RECORD EXCERPTS:
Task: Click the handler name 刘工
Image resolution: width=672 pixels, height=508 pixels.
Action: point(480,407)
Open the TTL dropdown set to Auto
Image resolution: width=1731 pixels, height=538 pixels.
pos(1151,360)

==

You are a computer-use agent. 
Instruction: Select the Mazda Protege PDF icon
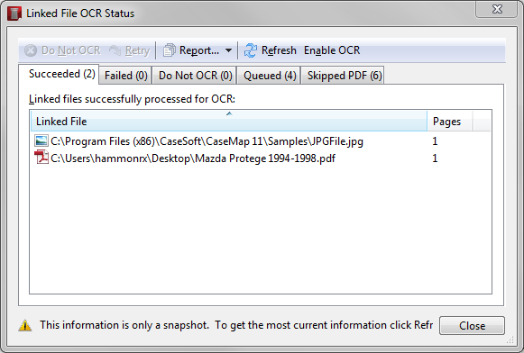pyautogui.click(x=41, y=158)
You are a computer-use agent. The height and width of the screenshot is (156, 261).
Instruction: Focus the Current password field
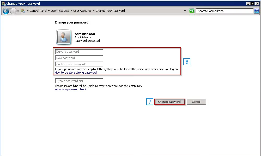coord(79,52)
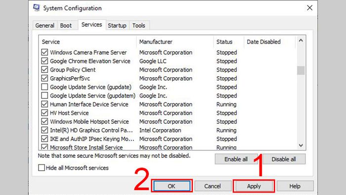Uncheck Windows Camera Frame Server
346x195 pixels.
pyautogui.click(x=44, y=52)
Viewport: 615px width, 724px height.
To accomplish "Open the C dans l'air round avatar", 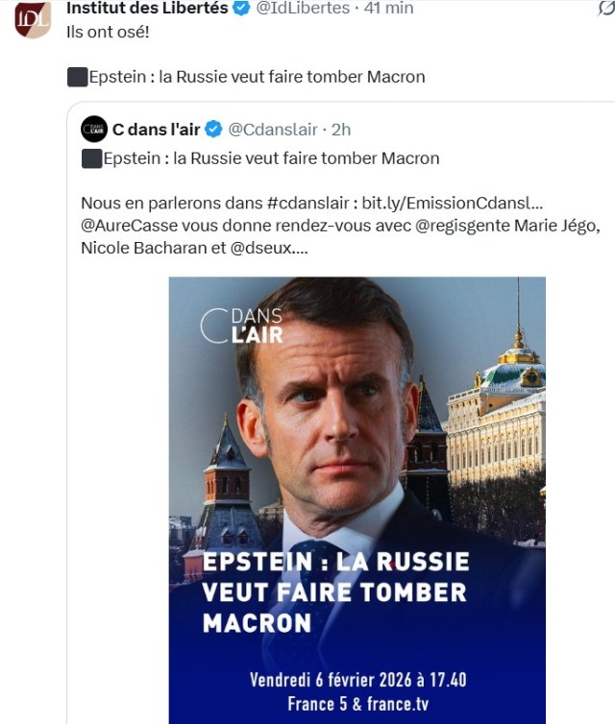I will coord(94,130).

---

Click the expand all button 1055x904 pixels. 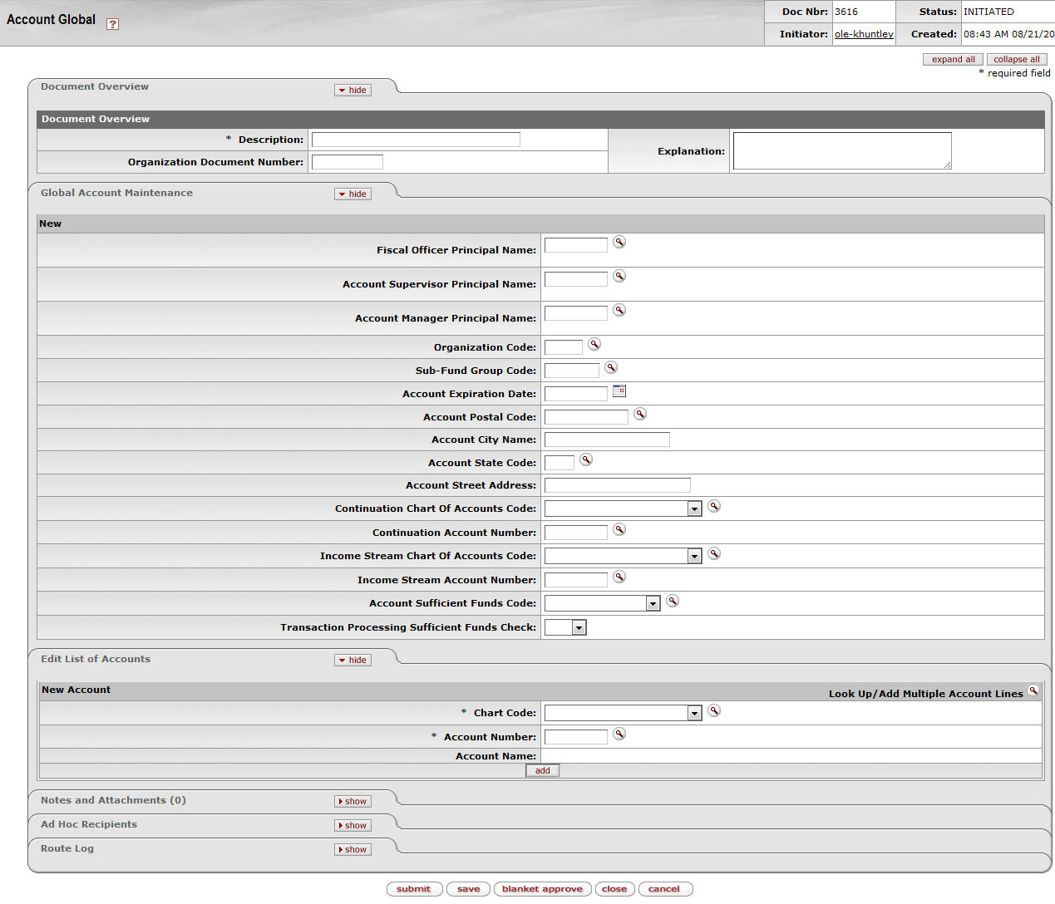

WHAT TO DO: In the material above, find each line that has the string "computer" and return it.

ANSWER TO THIS PROBLEM:
You are a computer-use agent. 
You are a computer-use agent. The height and width of the screenshot is (156, 261).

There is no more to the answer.